* [ENTRIES SHOWN]:

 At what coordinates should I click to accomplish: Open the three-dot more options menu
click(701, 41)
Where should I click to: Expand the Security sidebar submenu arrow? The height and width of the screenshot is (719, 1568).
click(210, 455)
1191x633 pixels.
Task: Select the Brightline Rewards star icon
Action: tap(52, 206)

* [PROBLEM TO SOLVE]: Set down each entry from above once more, exactly as written.

* [ANSWER AREA]:
 At what coordinates should I click to accomplish: Open the three-dot more options menu
click(701, 41)
Where should I click to: Expand the Security sidebar submenu arrow? The height and width of the screenshot is (719, 1568).
click(210, 455)
1191x633 pixels.
Task: Select the Brightline Rewards star icon
Action: tap(52, 206)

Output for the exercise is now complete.